Node2Vec

Node2Vec is a node embedding algorithm that computes a vector representation of a node based on random walks in the graph. The neighborhood is sampled through random walks. Using a number of random neighborhood samples, the algorithm trains a single hidden layer neural network. The neural network is trained to predict the likelihood that a node will occur in a walk based on the occurrence of another node.

For more information on this algorithm, see:

Grover, Aditya, and Jure Leskovec. "node2vec: Scalable feature learning for networks." Proceedings of the 22nd ACM SIGKDD international conference on Knowledge discovery and data mining. 2016.
https://snap.stanford.edu/node2vec/

Random Walks

A main concept of the Node2Vec algorithm is that of second order random walks. A random walk simulates a traversal of the graph in which the traversed relationships are chosen at random. In a classic random walk, each relationship has the same, possibly weighted, probability of being picked. This probability is not influenced by the previously visited nodes. The concept of second order random walks, however, tries to model the transition probability based on the currently visited node v, the node t visited before the current one, and the node x which is the target of a candidate relationship. Node2Vec random walks are thus influenced by two parameters: the returnFactor and the inOutFactor:

The returnFactor is used if t equals x, i.e., the random walk returns to the previously visited node.
The inOutFactor is used if the distance from t to x is equal to 2, i.e., the walk traverses further away from the node t

The probabilities for traversing a relationship during a random walk can be further influenced by specifying a relationshipWeightProperty. A relationship property value greater than 1 will increase the likelihood of a relationship being traversed, a property value between 0 and 1 will decrease that probability.

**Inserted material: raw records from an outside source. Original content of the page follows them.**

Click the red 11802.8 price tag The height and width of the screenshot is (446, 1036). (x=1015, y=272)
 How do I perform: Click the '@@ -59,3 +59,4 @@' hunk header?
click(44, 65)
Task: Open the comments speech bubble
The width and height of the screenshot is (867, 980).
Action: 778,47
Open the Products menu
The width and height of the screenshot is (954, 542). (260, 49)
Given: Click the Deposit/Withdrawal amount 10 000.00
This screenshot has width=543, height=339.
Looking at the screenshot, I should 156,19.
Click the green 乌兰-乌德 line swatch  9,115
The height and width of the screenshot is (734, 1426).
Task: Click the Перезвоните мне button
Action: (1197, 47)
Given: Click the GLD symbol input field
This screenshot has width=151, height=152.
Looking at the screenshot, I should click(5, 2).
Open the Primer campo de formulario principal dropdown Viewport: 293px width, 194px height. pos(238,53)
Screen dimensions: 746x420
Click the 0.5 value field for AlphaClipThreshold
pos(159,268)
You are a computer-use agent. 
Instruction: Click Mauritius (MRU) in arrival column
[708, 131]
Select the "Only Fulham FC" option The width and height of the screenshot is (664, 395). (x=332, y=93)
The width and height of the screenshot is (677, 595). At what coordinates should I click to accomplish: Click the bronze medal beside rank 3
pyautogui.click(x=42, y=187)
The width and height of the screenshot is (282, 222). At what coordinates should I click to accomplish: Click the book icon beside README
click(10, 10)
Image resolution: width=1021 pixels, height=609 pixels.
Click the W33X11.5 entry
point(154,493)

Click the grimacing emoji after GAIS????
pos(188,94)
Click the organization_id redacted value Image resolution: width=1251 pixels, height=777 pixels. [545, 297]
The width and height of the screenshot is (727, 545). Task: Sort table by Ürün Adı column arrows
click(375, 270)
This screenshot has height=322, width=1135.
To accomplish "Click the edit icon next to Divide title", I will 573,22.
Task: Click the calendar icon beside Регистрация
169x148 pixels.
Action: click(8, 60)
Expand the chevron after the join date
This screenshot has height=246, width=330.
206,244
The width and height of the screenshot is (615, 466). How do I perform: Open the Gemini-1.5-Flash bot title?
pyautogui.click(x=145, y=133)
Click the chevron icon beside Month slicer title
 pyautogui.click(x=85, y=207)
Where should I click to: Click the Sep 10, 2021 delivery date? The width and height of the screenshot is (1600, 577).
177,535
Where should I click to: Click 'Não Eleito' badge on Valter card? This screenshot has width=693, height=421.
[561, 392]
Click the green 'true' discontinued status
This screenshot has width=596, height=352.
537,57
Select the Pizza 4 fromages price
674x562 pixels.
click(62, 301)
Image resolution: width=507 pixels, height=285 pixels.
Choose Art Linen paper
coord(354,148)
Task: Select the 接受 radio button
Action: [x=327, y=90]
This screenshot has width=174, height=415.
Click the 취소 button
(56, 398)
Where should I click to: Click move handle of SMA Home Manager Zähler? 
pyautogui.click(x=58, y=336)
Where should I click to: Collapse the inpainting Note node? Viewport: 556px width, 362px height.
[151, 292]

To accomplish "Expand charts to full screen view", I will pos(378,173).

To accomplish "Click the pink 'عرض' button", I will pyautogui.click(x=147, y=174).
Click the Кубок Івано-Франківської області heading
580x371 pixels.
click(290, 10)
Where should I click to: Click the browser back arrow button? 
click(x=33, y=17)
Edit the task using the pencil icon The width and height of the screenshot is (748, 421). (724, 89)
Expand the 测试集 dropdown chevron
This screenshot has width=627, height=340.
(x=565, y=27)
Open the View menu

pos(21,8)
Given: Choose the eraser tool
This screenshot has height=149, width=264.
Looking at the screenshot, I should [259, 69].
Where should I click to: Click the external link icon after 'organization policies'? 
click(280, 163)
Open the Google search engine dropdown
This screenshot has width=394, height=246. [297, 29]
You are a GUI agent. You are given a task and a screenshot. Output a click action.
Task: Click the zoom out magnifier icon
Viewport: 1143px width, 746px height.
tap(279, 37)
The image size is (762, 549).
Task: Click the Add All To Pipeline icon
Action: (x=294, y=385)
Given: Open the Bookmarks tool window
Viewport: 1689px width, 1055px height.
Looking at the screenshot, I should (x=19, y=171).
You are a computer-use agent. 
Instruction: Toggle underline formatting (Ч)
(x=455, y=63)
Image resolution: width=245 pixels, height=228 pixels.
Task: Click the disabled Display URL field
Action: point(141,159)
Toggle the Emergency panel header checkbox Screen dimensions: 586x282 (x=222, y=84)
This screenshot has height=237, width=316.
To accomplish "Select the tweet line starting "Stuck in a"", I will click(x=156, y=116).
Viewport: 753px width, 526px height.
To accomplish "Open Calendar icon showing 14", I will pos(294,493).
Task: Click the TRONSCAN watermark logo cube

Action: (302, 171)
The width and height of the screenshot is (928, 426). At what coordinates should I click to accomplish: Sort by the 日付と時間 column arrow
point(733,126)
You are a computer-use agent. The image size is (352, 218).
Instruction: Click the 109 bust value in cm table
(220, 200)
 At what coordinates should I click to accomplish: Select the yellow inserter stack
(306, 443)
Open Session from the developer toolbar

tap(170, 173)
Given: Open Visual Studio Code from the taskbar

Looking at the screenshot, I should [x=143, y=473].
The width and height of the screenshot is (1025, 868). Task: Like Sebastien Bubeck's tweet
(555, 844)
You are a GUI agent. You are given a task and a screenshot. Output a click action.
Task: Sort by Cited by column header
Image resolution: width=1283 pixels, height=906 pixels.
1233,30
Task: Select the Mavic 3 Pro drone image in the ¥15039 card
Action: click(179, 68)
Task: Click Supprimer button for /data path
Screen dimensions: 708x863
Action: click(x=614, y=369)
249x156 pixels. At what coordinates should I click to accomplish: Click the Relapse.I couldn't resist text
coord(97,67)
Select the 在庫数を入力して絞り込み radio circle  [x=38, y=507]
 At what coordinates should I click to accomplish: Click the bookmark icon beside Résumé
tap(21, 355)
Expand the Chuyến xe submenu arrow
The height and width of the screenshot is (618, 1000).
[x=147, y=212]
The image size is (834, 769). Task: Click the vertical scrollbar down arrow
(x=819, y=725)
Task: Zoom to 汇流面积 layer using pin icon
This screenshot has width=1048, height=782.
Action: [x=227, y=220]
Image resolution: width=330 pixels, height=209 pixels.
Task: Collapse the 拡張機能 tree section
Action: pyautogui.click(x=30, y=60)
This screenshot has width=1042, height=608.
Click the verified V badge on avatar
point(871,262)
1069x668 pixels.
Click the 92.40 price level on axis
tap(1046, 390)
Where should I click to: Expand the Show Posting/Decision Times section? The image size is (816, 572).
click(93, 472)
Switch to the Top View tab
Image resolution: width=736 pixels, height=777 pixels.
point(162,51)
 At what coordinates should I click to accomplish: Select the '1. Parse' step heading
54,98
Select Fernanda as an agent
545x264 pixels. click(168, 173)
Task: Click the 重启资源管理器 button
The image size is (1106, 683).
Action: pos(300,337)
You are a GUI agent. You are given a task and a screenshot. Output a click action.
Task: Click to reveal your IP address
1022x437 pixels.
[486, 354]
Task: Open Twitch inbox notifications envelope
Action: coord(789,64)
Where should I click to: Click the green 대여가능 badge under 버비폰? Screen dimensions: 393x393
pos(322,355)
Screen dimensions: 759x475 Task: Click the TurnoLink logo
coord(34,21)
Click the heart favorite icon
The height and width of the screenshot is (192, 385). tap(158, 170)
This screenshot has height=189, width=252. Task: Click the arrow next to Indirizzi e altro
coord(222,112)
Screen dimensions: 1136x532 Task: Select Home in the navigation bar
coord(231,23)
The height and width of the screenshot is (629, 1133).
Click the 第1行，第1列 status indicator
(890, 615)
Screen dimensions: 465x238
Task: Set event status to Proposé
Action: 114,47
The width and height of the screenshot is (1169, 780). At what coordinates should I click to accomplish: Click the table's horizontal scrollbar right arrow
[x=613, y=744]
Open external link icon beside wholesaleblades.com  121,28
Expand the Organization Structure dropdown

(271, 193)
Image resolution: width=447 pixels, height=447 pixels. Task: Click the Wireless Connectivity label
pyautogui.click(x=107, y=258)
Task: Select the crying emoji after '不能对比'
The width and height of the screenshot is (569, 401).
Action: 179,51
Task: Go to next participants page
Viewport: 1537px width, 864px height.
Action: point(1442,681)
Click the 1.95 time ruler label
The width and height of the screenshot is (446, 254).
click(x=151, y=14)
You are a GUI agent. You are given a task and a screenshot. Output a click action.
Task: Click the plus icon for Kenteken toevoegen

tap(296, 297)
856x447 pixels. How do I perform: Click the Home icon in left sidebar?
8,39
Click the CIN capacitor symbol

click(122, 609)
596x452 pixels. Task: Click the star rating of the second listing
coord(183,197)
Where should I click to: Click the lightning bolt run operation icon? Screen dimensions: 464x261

For every node in the graph Node2Vec generates a series of random walks with the particular node as start node. The number of random walks per node can be influenced by the walkPerNode configuration parameters, the walk length is controlled by the walkLength parameter.

Syntax

This section covers the syntax used to execute the Node2Vec algorithm.

Run Node2Vec.

CALL Neo4j_Graph_Analytics.graph.node2vec(
  'CPU_X64_XS',                    (1)
  {
    ['defaultTablePrefix': '...',] (2)
    'project': {...},              (3)
    'compute': {...},              (4)
    'write':   {...}               (5)
  }
);

1	Compute pool selector.
2	Optional prefix for table references.
3	Project config.
4	Compute config.
5	Write config.

Table 1. Parameters
Name	Type	Default	Optional	Description
computePoolSelector	String	`n/a`	no	The selector for the compute pool on which to run the Node2Vec job.
configuration	Map	`{}`	no	Configuration for graph project, algorithm compute and result write back.

The configuration map consists of the following three entries.

For more details on below Project configuration, refer to the Project documentation.

Table 2. Project configuration
Name	Type
nodeTables	List of node tables.
relationshipTables	Map of relationship types to relationship tables.

Table 3. Compute configuration
Name	Type	Default	Optional	Description
walkLength	Integer	`80`	yes	The number of steps in a single random walk.
walksPerNode	Integer	`10`	yes	The number of random walks generated for each node.
inOutFactor	Float	`1.0`	yes	Tendency of the random walk to stay close to the start node or fan out in the graph. Higher value means stay local.
returnFactor	Float	`1.0`	yes	Tendency of the random walk to return to the last visited node. A value below 1.0 means a higher tendency.
relationshipWeightProperty	String	`null`	yes	Name of the relationship property to use as weights to influence the probabilities of the random walks. The weights need to be >= 0. If unspecified, the algorithm runs unweighted.
windowSize	Integer	`10`	yes	Size of the context window when training the neural network.
negativeSamplingRate	Integer	`5`	yes	Number of negative samples to produce for each positive sample.
positiveSamplingFactor	Float	`0.001`	yes	Factor for influencing the distribution for positive samples. A higher value increases the probability that frequent nodes are down-sampled.
negativeSamplingExponent	Float	`0.75`	yes	Exponent applied to the node frequency to obtain the negative sampling distribution. A value of 1.0 samples proportionally to the frequency. A value of 0.0 samples each node equally.
embeddingDimension	Integer	`128`	yes	Size of the computed node embeddings.
embeddingInitializer	String	`NORMALIZED`	yes	Method to initialize embeddings. Values are sampled uniformly from a range `[-a, a]`. With `NORMALIZED`, `a=0.5/embeddingDimension` and with `UNIFORM` instead `a=1`.
iterations	Integer	`1`	yes	Number of training iterations. Higher iterations still sample more random walks, and therefore the set of walks will generally become more representative of the entire graph.
initialLearningRate	Float	`0.01`	yes	Learning rate used initially for training the neural network. The learning rate decreases after each training iteration.
minLearningRate	Float	`0.0001`	yes	Lower bound for learning rate as it is decreased during training.
randomSeed	Integer	`random`	yes	Seed value used to generate the random walks, which are used as the training set of the neural network. Note, that the generated embeddings are still nondeterministic.
walkBufferSize	Integer	`1000`	yes	The number of random walks to complete before starting training.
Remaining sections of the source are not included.